Hunting Back to Nature

I went deer hunting this weekend. For the first time in nearly ten years, I shot a deer. While that is a long time, I took about five years off from hunting in the middle of that, starting back up last year. For me, there is a strong connection between hunting and family. When my brother moved away and we had two babies at home, it just seemed like the right time to take a break.

I’ve hunted since I was 12, almost all of it deer. I hunt with my father, uncles, and cousins. At one point, during the weekend, I was cleaning my hunting knife and realized that my uncle had given it to me twenty-five years ago. So that weekend in November deer hunting is a long tradition that I’ve grown up around.
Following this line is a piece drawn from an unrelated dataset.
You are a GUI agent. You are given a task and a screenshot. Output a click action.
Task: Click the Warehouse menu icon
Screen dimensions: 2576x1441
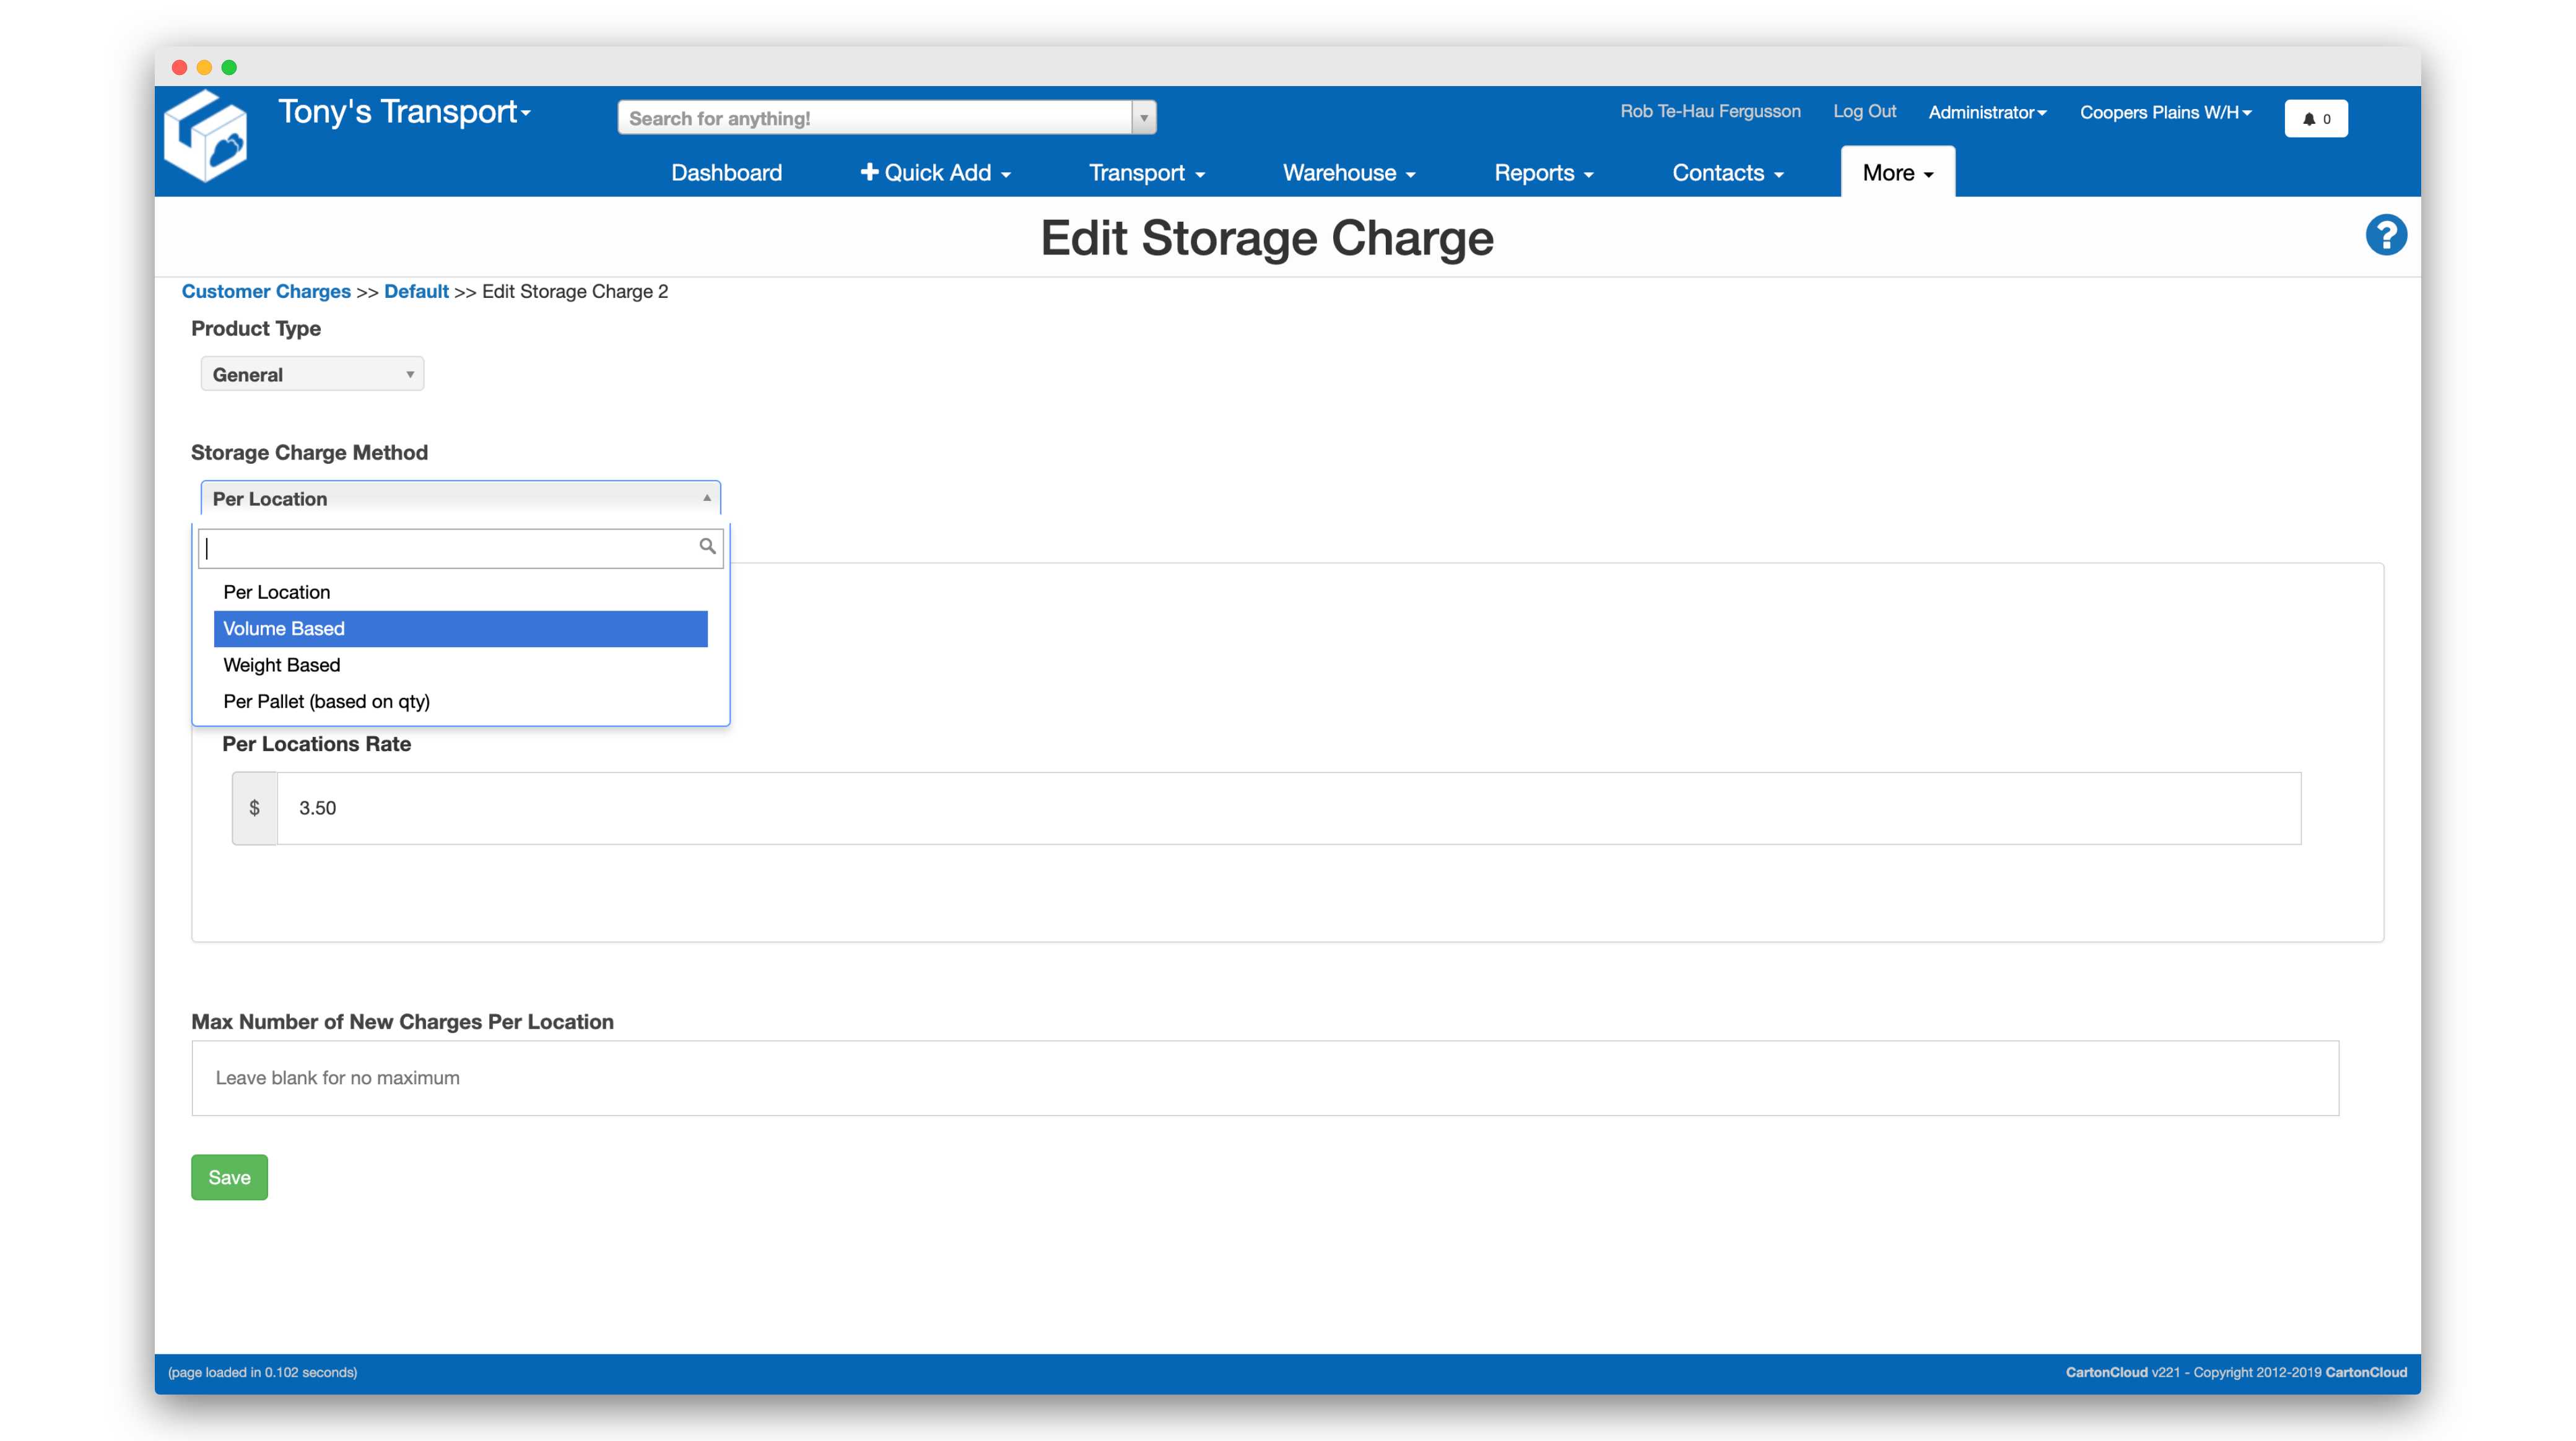pos(1348,172)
During the five years that I took off with little children at home, I thought about hunting a lot, and what if any place it would have in my life as a father and as an option for my own boys. As they started to get a little older, I decided that it was going to be an important part of how I would teach them about the outdoors, nature, and sharing the world with other living things.

I believe that it is hard to otherwise have a connection to your food and surroundings without the experience of hunting and I wanted to provide that for my children. To do that I wanted to establish first that hunting was something that dad did. Then, we could discuss that hunting is killing an animal, but with that comes a responsibility to do it quickly and that you eat the animals that you kill. Next, if there was interest they would be able to join me to try it themselves. If they didn’t have interest, that is fine, but I felt that the progression above was necessary to provide them with a foundation from which to thoughtfully try hunting and make a decision for themselves.

I also enjoy hunting the act of hunting, sitting silently in the woods. I don’t really have another excuse available where I can actually leave home to spend hours simply sitting in the woods. I also like having the connection to the land and the animal that lives on the land, and knowing that I have the knowledge and ability to harvest such an animal to feed myself. It is meaningful to me know and remember that I harvested this deer when I and my family and friends consume the meat. I know that I don’t think often enough about where my food comes from, particularly the meat that I consume, but when an animal is harvested from the wild, that animal lived the life that it was meant to. The DNR aged the buck at four-and-a-half years, so he was an old deer as well, living years beyond that of a farm raised meat animal.

With last year and this year, I started to establish the first point of my hunting introduction plan. By going hunting, I was able to start talking with my boys about hunting. This year, I started step two. I brought the deer home and the boys were able to see it up close, both were apprehensive, but I took them with me to take it to a butcher for processing. While I have and can process a deer myself, it is something that we’ve typically had done by a butcher. First my mom, and now my wife, don’t approve of processing deer in their houses, and I can respect that, but at some point under other circumstances. I could see processing more deer myself in the future, particularly if I were to take time off in those days before Thanksgiving and have another location to complete the processing.

When we get the meat back from the butcher, my boys will have the opportunity to try the meat that I harvested for myself and them, and to talk about the deer that gave its life for us to eat. I hope that I can continue those discussions and experiences with them so that we can all appreciate our food. Maybe I’ll have one or two more hunters in the family.